Tuesday, December 26, 2017

At the Heart of “The Shape of Water”

The Los Angeles Times review of The Shape of Water compared this mesmerizing new film to Jean Cocteau’s Beauty and the Beast as well as an important childhood influence for writer-director Guillermo del Toro, The Creature from the Black Lagoon. Del Toro, best known for the equally phantasmagoric Pan’s Labyrinth, is an expert on finding the reality in a fantasy world. Perhaps his comfort in combining the grotesque with the mystical comes from his Mexican Catholic upbringing: his native land is a place where the Day of the Dead is celebrated and skeletons romp through the fine arts in all their manifestations. 

Curiously, The Shape of Water made me think of an equally watery but far sunnier film, Ron Howard’s Splash.
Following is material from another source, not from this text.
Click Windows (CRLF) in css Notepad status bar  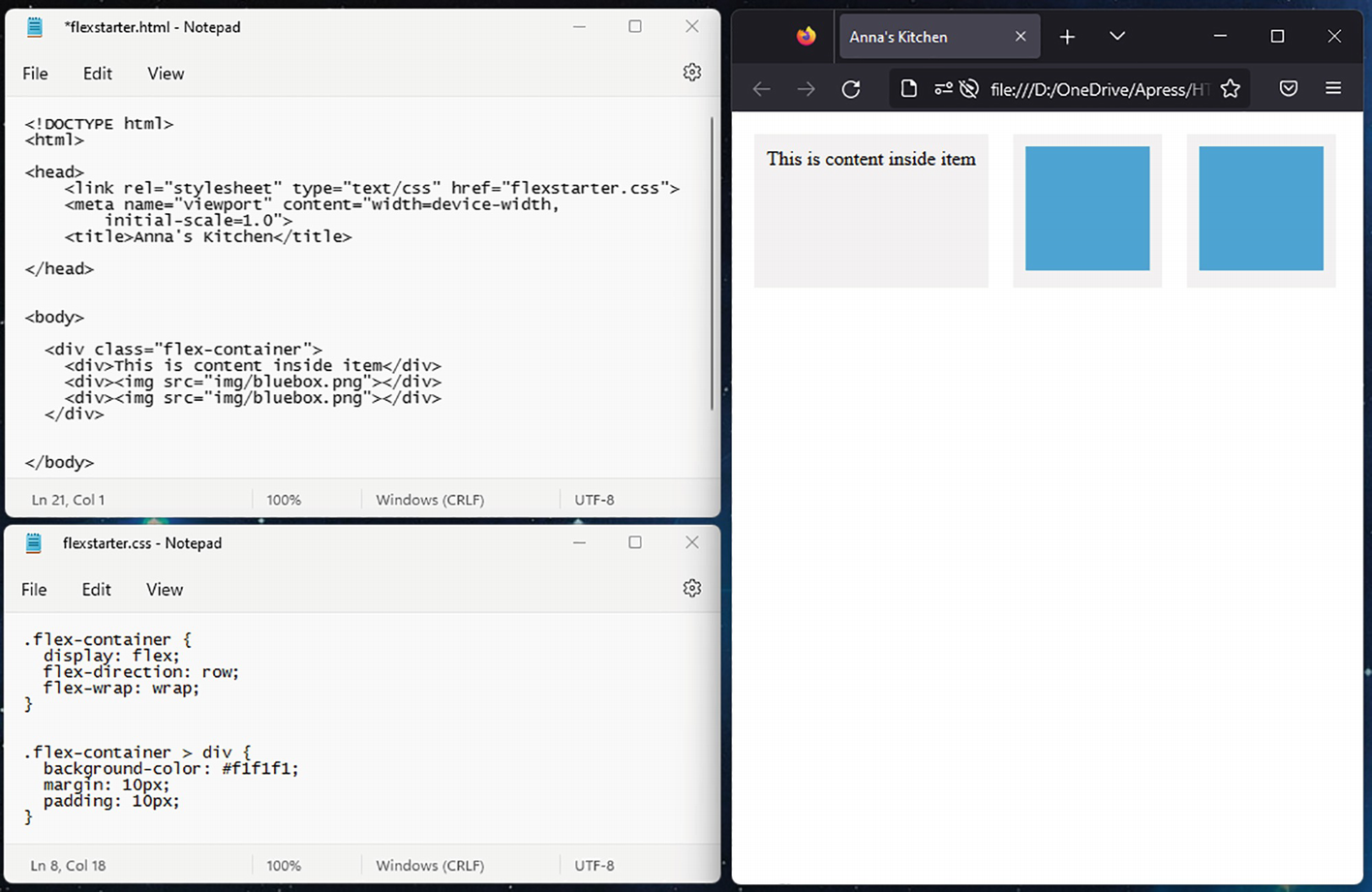click(430, 866)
This 1984 romantic comedy, which made a star out of Tom Hanks, introduces a mermaid (Daryl Hannah) who comes ashore in Manhattan in search of a special young man who’s terrified of water. After various escapades, some of them involving a mad scientist, the movie builds to an undersea conclusion that’s charming and optimistic. In The Shape of Water, though, sunlit New York City is replaced by a grim and dreary Baltimore, where scientists and military types are conspiring in a  retro-futuristic lab to study a captive being cryptically called “the asset.”     
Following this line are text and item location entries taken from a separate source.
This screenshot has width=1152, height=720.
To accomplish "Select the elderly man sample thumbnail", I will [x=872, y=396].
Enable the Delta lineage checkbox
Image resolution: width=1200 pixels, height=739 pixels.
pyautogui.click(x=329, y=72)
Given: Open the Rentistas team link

The era, crucial to The Shape of Water, is the late 1950s, a time when Americans were panicky about the success of the Soviet space program. The Cold War tensions underlying the film provide its external drama: there are creepy government operatives (Michael Shannon is the chief one) calling the shots, and equally creepy Russki spies lurking about. But del Toro, whose eye for picturesque visuals is uncanny, also gives us the flip-side (what a terrifically retro word!) of the late 1950s. Shannon’s character lives in a cheery suburban home with wife and kiddies straight out of Dick and Jane. Late in the film he treats himself to a glossy “teal” Cadillac with tail fins out to there. TV sets are ubiquitous, featuring scenes from Dobie Gillis and ads for JELL-O. Percy Faith’s lush rendition of “Theme from A Summer Place” is a highlight of the soundtrack.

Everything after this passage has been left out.